Rezension Coldplay ganz leise zurück im Alltagsleben
Saarbrücken · Bereits der Einstieg des neu erschienen achten Coldplay-Studioalbums „Everyday Life“ stimmt positiv. „Sunrise“ gibt nicht nur der ersten Hälfte des 52-minütigen Werks den Namen, sondern überrascht auch mit rein symphonischer Instrumentierung.
Das wunderbar reduzierte „Trouble In Town“ setzt sich intensiv mit Polizeibrutalität und -willkür gegen Menschen auseinander. Dem Call-and-response-Gospel „BrokEn“ folgt das musikalisch rührselige, aber textlich berührende „Daddy“. „Arabesque“ überzeugt in der Zusammenarbeit mit dem belgischen Rapper/Singer-Songwriter Stromae, dem vielleicht jazzigsten Saxofon-Solo des Jahres und der Message, dass Musik uns alle vereint.
Der zweite Abschnitt – „Sunset” betitelt – beginnt mit der Anklage „Guns“ und fügt nahtlos die Vorabsingle „Orphans“ an. Die klingt zwar positiv und mitreißend, erzählt aber die an sich traurige Geschichte von Rosaleem und ihrem „Baba“, die aus Syrien flüchten müssen. Es folgen noch musikalisch sehr zurückhaltende Stücke wie „Cry Cry Cry“, „Friends“ oder „Children of Adam“, die teilweise so leise arrangiert sind, dass man den Lautstärkeregler lauter drehen muss.

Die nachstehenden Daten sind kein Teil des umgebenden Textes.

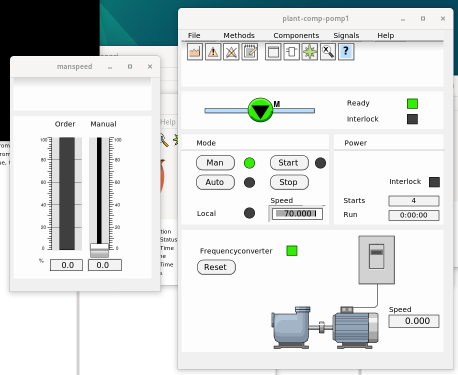458x375 pixels.
Task: Open the notepad with pencil icon
Action: click(x=250, y=52)
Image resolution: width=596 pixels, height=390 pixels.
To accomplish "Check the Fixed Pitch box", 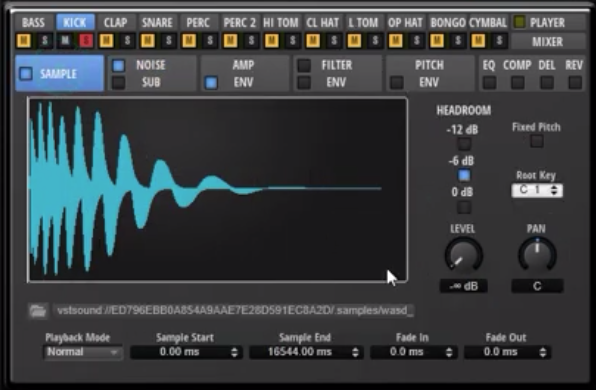I will [x=536, y=141].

Das „Everyday Life“ – also: Alltagsleben – aus Sicht von Coldplay erzählt also intime Geschichten inmitten des Trubels der Weltpolitik. Dass das Quartett das vollbringt, ohne die großen und so lauten Akteure zu benennen oder anzuklagen, über die man ohnehin jeden Tag in den Nachrichten informiert wird, macht das Album trotz einiger Längen durchaus sympathisch. Die Mischung aus World-Music-Anleihen, Gospelchören, Soundspielereien und Radiohit überzeugt nicht in ganzer Länge. Dennoch: Ein grauenvoller Ausrutscher ist nicht dabei. Stattdessen scheinen sich die vier Musiker auf ihre Anfänge zurückzubesinnen und ein Album aus einem Guss vorlegen zu wollen.